**What you need to do**
Answer these questions using the cyber security passage below.
1. In which month were additional modules added to Lexon's online Cyber Training course?
2. What should you do before clicking on a link included within an email?
3. What percentage of practices insured in Queensland have one or two principals?

**Passage to read**
>>>>>

If a fraudster is monitoring your emails this step will make their job that much harder. Failure to follow these steps can result in a deterrent excess being applied. Familiarise yourself with the Cyber Protocol (available on the Lexon website) which covers this and other warnings you should provide.
Have all your staff complete our complimentary online cyber security training course
Last year Lexon released a bespoke online Cyber Training course. Additional modules were added in June this year. This course has been designed to assist practices to identify situations where cyber and related fraud risks exist which might expose your practice or client to financial losses. Your practice was sent log-on details and we strongly encourage you to complete the modules that have been released. If you have any queries regarding accessing the course, please contact Anthony Walduck at Anthony.firstname.lastname@example.org.
Maintain good cyber security and be vigilant!
- Your virus protection, firewall and operating systems are patched and up to date.
- You NEVER click on a link included within an email without first hovering to check the link address. Many of the recent cyber-attacks have originated from clicking on a link in an email, where there appeared to be no immediate effect. When in doubt, call the apparent sender of the email to query the legitimacy of the email.
- You NEVER reveal user credentials and passwords (fraudsters may try and get these by masquerading as potential clients or using other targeted communications – this is covered in our complimentary cyber security training course).
- You adopt a less trusting mindset to email communications – healthy scepticism is required.
- If you think you may have been compromised, you immediately:
- change your passwords (for example, personal, server, domain hosting, PEXA)
- have your IT support provider review the matter including:
- IP addresses accessing your server
- monitoring for any new Outlook ‘rules’
- analysis of any links clicked on
- contact our Risk team who can discuss other time critical steps to take to minimise exposure.
- You avoid password reuse across different services – make sure that the password that you are using for your work email service is not used for other services like Dropbox, Hotmail, Facebook or other.
- You make sure email auditing is enabled. You can check this with your IT support provider.
- If you aren’t using it, you disable it. For example, if you only access Outlook on your workstation, consider whether your IT support provider should disable Outlook Web Access.
Did you know?
- 94% of practices insured in Queensland have one or two principals. Managing risk and providing claims support for such a large number of small practices led to Lexon developing its unique risk workshop model. At the same time, the remaining 6% of practices employ nearly 30% of all practitioners and this means Lexon also delivers bespoke claims and risk management solutions to meet their particular requirements.

<<<<<

Records from a dataset
>>>>>

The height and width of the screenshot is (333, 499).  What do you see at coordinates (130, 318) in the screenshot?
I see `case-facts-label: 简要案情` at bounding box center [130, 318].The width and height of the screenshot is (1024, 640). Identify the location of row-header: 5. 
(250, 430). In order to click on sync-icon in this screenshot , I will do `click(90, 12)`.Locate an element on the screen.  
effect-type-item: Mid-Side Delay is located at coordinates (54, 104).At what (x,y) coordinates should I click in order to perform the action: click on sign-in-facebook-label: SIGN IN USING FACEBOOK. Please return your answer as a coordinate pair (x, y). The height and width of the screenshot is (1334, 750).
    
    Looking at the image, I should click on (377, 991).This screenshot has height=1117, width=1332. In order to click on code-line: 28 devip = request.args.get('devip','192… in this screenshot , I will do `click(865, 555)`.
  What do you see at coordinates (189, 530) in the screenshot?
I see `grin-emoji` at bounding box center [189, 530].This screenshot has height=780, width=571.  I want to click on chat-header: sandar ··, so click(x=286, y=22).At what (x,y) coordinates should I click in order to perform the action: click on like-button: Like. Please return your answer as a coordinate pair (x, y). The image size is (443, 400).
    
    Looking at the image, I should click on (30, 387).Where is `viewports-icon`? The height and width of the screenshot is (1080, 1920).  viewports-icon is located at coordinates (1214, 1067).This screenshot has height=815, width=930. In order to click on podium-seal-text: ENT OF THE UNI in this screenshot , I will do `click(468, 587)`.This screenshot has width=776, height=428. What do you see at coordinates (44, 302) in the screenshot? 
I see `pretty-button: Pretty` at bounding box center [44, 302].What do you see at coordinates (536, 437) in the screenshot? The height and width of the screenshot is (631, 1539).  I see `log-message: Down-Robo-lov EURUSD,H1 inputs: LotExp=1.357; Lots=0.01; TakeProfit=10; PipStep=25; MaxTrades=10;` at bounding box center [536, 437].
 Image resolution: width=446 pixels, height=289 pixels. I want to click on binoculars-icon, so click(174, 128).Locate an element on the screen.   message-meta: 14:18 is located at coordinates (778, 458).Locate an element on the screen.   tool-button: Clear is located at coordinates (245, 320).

<<<<<

**Reply to the exercise**
1. June
2. Hover over it to check the link address.
3. 94%